Ghana launches Mamaye campaign to further promote maternal and newborn health

By GNA
MamaYeMamaYe
27.02.2013 LISTEN

Accra, Feb 27, GNA - A new national campaign dubbed: "MamaYe" aims at injecting new sense of commitment based on providing factual evidence to the public to help further promote the attainment of maternal and newborn health was on Tuesday launched in Ghana.

'Mamaye', meaning motherhood is good, is a campaign being initiated by Evidence for Action (E4A), a DFID (UK Department for International Development) funded project that seeks to add impetus to the already great effort being made to ensure maternal and newborn survival in Ghana.

The Campaign's main duty is to tell Ghanaians what each of them can do to save the life of a mother and baby. Central to the campaign messages is urging Ghanaians to donate a unit of blood to the national blood transfusion service. This is because the major cause of maternal deaths in the country is hemorrhage (excessive bleeding after delivery). 

Every day in Ghana seven women die from causes related to pregnancy and childbirth and three babies die every hour during childbirth. Many health experts have described this as a frightening statistics that calls for an outrage on all.

Out of every 1000 women who deliver, 30 of them have their baby dying within the first four weeks of life and for those who do not die 80 out of every thousand will die before age 5.

'In other countries it is almost unheard of for children under 5 to die,' Professor Richard Adanu of E4A said on Tuesday during the launch of the campaign in Accra which attracted several NGOs and development partners declaring their commitment to the campaign.

Ghana's caretaker Deputy Minister of Health, Rojo Mettle-Nunoo commenting on the situation said: 'We can't continue to lose our mothers and children on senseless deaths…The future of Ghana lies in the bellies of our mothers.'

The attainment of the MDGs 4 and 5, he said, required the efforts of all and sundry, because 'in many homes in Ghana (especially in rural areas), most often the one to help pregnant mothers is out of coverage area (not available).'

In the last couple of years the country had seen an increasing number of efforts among various stakeholders to improve maternal and child survival. Various programmes have been introduced including the MDG Accelerated Frame Work, High Impact Rapid Delivery, Safe Motherhood, the Free Maternal health care initiative and the recent bold attempt to include Family Planning under the National Health Insurance Scheme. All these, the Deputy Minister said had sought to position Ghana on track to attain the MDGs 4 and 5.

Mrs Vicky Okine, the CEO of the Alliance for Reproductive Health Rights, a network of NGOs promoting a rights-based approach to sexual reproductive health, believed the time had come to change the story from mortality to maternal and child survival.

'Mamaye is creating that platform to make this goal a reality.

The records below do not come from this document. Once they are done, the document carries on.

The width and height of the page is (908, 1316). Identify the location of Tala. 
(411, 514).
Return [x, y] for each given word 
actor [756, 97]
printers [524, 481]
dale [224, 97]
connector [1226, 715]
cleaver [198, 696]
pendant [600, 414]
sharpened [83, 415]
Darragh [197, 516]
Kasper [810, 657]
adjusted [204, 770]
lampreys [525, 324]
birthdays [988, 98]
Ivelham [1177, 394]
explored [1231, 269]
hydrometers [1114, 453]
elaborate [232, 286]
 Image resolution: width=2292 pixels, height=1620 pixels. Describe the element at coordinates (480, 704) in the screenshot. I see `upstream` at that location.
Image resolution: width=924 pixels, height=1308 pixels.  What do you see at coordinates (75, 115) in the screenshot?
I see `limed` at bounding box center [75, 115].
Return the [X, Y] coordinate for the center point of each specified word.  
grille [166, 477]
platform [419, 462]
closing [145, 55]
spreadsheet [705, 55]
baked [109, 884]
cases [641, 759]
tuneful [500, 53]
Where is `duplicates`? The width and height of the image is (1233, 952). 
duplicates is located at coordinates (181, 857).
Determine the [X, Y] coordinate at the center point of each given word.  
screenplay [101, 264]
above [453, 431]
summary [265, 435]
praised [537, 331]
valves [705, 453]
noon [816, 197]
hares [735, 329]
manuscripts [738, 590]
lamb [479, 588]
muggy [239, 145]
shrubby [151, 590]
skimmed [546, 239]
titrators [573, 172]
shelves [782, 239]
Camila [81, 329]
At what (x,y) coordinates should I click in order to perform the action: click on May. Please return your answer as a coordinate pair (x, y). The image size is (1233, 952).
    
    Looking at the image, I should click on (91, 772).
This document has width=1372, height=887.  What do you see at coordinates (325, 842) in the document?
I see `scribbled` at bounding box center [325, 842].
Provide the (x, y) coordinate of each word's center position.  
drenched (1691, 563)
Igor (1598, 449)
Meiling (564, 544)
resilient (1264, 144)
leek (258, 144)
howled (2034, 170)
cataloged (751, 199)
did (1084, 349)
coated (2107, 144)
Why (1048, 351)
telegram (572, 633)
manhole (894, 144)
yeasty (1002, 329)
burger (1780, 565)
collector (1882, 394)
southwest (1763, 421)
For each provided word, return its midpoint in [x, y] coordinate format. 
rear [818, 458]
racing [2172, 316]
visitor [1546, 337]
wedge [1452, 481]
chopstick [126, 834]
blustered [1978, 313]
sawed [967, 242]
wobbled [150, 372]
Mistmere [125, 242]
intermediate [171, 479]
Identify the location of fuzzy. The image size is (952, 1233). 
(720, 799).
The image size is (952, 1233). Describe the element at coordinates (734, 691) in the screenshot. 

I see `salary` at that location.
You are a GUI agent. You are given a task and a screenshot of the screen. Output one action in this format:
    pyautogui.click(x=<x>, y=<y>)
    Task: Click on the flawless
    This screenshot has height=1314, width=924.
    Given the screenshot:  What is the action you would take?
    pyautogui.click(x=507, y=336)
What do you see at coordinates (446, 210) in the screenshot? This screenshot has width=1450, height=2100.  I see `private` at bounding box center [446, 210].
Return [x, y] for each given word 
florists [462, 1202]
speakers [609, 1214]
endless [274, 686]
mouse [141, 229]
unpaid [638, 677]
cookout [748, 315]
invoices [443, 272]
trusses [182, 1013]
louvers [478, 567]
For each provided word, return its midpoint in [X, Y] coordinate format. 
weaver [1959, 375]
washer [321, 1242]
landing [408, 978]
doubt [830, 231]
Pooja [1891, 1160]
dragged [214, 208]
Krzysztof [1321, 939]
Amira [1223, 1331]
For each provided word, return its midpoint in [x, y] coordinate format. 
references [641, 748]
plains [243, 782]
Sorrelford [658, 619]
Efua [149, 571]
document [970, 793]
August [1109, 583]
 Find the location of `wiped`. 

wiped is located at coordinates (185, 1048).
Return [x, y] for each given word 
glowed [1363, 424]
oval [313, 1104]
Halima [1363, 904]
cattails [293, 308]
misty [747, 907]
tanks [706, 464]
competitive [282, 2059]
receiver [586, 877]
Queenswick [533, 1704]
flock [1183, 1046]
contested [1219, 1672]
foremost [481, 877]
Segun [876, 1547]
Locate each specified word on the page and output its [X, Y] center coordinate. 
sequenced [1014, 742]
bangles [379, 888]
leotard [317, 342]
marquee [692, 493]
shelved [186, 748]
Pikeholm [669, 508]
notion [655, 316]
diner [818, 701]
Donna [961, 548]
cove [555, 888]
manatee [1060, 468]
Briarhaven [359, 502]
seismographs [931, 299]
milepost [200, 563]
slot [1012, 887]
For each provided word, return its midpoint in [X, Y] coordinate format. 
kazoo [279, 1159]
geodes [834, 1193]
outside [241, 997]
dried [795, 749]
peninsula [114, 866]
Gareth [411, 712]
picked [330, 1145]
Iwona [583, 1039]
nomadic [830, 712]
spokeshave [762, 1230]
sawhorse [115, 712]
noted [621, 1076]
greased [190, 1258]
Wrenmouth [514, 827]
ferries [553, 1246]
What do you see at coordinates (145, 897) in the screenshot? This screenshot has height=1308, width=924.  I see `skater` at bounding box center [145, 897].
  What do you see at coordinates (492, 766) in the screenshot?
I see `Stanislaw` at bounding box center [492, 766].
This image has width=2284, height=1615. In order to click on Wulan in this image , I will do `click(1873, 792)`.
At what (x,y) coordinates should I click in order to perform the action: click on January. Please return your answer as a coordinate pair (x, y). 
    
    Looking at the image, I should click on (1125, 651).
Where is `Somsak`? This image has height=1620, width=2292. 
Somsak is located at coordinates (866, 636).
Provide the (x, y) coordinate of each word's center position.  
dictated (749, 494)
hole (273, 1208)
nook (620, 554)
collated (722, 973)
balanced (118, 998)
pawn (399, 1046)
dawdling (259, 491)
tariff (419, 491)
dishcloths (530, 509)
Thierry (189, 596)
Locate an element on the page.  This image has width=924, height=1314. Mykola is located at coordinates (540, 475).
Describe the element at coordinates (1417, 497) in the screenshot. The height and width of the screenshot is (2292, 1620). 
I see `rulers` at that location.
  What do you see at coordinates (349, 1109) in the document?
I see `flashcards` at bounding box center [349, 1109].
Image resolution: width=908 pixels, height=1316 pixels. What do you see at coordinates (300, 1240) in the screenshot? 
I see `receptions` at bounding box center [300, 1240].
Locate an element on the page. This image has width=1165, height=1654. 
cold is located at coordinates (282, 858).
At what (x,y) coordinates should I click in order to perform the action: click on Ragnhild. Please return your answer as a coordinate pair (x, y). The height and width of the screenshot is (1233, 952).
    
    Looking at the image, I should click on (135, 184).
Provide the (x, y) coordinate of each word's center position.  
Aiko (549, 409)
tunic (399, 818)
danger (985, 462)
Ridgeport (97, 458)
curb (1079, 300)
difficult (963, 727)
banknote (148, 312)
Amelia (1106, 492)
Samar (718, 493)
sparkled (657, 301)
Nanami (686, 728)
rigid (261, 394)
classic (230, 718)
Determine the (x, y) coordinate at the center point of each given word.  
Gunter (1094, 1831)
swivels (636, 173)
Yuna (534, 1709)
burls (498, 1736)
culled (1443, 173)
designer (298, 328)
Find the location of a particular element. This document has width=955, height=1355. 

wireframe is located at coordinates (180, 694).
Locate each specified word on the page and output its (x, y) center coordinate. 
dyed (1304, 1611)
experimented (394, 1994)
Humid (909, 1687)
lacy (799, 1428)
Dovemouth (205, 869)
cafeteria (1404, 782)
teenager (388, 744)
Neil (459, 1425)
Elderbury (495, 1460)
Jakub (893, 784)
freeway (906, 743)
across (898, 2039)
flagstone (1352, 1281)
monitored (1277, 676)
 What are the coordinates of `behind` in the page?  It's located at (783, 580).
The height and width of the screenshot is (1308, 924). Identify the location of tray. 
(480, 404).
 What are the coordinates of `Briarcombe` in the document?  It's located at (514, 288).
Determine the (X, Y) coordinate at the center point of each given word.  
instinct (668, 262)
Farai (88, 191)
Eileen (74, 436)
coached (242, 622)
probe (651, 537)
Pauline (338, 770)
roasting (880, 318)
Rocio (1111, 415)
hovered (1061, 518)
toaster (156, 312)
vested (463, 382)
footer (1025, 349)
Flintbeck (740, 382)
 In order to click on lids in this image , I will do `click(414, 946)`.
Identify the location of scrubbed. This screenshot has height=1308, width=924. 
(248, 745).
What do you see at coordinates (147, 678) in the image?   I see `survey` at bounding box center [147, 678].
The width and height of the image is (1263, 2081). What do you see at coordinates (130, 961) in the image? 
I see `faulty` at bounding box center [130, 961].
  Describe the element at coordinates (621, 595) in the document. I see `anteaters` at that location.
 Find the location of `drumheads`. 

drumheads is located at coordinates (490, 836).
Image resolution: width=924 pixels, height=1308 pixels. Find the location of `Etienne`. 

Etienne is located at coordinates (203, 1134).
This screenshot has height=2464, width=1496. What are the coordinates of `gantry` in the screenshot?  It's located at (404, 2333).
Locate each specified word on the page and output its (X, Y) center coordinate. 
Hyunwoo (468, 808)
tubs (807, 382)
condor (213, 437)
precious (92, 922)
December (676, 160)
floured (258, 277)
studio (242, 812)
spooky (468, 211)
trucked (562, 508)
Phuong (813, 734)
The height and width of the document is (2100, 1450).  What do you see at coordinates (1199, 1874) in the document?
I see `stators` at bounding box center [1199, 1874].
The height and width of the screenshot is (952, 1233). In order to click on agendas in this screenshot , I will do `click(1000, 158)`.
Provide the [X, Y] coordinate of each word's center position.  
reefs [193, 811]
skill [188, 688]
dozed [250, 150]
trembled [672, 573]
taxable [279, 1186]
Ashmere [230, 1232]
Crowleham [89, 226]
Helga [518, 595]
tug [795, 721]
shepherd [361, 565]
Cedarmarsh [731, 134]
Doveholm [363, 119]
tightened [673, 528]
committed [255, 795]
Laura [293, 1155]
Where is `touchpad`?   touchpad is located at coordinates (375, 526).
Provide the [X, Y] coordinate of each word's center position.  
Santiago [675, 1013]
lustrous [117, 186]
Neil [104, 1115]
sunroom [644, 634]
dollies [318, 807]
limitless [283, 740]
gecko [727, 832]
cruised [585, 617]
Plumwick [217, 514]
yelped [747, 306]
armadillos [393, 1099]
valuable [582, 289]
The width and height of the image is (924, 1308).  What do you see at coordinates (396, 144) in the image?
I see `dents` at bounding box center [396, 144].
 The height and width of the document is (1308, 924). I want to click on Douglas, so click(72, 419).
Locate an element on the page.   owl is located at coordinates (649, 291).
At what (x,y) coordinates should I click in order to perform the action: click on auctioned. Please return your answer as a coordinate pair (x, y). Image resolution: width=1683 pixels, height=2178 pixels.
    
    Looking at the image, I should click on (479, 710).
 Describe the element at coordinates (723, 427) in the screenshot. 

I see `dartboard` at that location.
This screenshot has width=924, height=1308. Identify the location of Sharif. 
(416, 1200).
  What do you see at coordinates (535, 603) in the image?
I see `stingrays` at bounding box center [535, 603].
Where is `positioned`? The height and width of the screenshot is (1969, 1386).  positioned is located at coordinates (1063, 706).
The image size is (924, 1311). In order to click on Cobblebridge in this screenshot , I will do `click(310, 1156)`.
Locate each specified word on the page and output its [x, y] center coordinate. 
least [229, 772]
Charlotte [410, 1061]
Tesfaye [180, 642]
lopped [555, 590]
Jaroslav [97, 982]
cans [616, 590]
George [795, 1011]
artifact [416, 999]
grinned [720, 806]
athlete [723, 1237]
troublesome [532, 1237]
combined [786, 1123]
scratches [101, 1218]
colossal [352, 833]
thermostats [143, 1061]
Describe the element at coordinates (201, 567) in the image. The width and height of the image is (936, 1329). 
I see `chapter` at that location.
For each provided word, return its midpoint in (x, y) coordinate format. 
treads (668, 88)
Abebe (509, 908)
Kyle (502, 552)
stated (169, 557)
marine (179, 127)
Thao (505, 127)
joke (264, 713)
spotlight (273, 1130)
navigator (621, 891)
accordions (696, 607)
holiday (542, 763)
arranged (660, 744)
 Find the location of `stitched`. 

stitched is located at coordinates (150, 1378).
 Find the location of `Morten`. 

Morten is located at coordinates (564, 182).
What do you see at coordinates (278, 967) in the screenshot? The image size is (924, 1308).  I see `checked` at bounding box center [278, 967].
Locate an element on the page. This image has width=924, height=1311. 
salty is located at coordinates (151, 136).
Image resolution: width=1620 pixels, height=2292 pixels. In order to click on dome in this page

It will focus on the public arming them with concrete evidence on maternal health,' she said.

DFID is funding the E4A programme in six African countries: Nigeria, Sierra Leone, Ethiopia, Malawi, Tanzania and Ghana. In Ghana the E4A project is housed in the school of public health university of Ghana and the main partner promoting advocacy for maternal and newborn health is the Alliance for Reproductive Health Rights.